My credit union recently decided to redo its online banking portal. I want to like it, but the first taste in my mouth is bitter.
On Tuesday, the old portal was canned, and they posted an announcement that logins would be disabled as they worked on the upgrade. Indeed, I was unable to access my banking portal until mid-afternoon Wednesday.
Upon attempting to log in, I fed in the same credentials I had been using for years. The credentials were immediately rejected, so I tried again, assuming I must have fat-fingered my password.
Instead of getting in, the system locked me out of my account. I started digging through their FAQ which was helpfully linked all over the place. The FAQ implied something about a temporary password but did not specify what it might be.
When I returned to the home page, I noticed an "Alert" icon, and upon hovering over it, got advised that my temporary password was the last four digits of my social security number and my birth year.
As a developer who put time into smoothing over relaunches before, I was a bit miffed. It's perfectly possible to check old passwords (even when you properly implemented salting and hashing). It's also perfectly possible to force the user to change their password on first login into your new system, so that you can store it in whatever new database table you want, using whatever new encoding scheme you like.
Put aside the fact that their new system couldn't validate my old login credentials. They overwrote everyone's password with the last four digits of their social security number, combined with their birth year. As if either string is really a secret. Everyone on the planet asks you for the last four digits of your social security number, or in some cases, the full number. If a user is not actively participating in online banking, will these temporary passwords ever expire?
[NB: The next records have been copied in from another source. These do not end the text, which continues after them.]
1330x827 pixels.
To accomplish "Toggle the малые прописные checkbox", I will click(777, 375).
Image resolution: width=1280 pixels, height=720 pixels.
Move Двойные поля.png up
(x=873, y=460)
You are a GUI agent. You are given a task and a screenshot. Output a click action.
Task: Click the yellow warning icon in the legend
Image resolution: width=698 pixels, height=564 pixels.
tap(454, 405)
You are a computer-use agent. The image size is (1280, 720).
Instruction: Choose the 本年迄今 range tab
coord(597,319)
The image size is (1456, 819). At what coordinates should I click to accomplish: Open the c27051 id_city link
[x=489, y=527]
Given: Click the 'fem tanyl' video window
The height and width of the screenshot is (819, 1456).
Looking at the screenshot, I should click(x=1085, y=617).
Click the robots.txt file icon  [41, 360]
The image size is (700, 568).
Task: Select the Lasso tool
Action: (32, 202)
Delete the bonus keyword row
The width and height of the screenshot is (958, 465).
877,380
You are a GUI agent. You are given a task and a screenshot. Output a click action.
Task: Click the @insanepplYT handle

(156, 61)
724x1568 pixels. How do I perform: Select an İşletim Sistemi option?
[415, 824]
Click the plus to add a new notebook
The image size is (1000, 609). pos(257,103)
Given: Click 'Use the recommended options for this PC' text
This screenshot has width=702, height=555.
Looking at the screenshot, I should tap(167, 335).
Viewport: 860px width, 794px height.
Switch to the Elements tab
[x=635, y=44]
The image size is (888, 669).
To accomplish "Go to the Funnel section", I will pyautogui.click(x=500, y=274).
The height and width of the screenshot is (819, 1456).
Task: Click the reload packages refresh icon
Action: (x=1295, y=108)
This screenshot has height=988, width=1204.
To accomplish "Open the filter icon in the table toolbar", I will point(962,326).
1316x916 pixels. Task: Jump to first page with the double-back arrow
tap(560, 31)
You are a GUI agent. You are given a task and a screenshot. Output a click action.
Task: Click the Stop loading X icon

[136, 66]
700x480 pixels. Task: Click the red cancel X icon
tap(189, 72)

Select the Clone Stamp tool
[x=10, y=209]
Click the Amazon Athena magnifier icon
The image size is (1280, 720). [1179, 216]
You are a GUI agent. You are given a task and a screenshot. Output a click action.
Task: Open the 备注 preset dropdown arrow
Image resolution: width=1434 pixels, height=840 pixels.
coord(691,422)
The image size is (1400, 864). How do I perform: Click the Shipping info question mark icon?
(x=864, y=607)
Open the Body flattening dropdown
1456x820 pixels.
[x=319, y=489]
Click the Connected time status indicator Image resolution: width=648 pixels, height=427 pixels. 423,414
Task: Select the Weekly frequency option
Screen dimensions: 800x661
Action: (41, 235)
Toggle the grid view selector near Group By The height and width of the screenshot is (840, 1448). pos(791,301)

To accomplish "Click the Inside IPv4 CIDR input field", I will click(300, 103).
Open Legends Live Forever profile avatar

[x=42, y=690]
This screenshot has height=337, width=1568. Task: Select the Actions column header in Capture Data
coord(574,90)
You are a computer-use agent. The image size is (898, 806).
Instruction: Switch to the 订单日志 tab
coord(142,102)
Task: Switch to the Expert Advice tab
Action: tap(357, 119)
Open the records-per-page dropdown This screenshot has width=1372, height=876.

Of course, I couldn't access my account using the new-found information, because two password attempts was enough to lock me out of my account. And again with their helpful suggestion: either use the "Forgot Password" mechanism to unlock your account, or contact support.
When I tried the former, I was given the option to validate my identity by SMS or a phone call. In both cases the first 6 digits of the phone number were masked (eg, XXX-XXX-1234), and in both cases, I didn't recognize the trailing 4 digits. Now I was concerned about how my credit union had two bogus phone numbers linked to my account.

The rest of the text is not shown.